Tacitus and Bracciolini The Annals Forged in the XVth Century John Wilson Ross 1852
reesetee commented on the word concinnity
Internal harmony or fitness in the adaptation of parts to a whole or to each other. Also, studied elegance of design or arrangement (used chiefly to describe literary style).
February 6, 2008
ncarraway commented on the word concinnity
Ex: "When in Cincinnati, you will have to taste Skyline's three-way to believe the dish's unintuitive concinnity."
August 24, 2009
milosrdenstvi commented on the word concinnity
Awesome in the 19th century. Pretentious in the 21st.

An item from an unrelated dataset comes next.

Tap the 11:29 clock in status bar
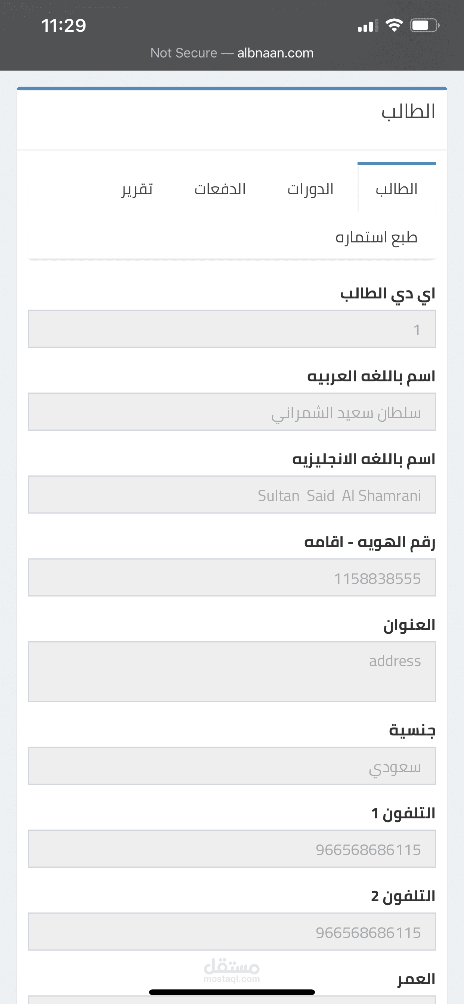The width and height of the screenshot is (464, 1004). pos(64,26)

I wonder if I could make a list like that? Probably not; I'm pretty much as pretentious as they come...
December 20, 2009
knitandpurl commented on the word concinnity
"Sign language has its own syntax patterns, dialects and accents (American Southerners are known for "blurry" signing), and even usage experts, who teach native signers to use the language with concinnity."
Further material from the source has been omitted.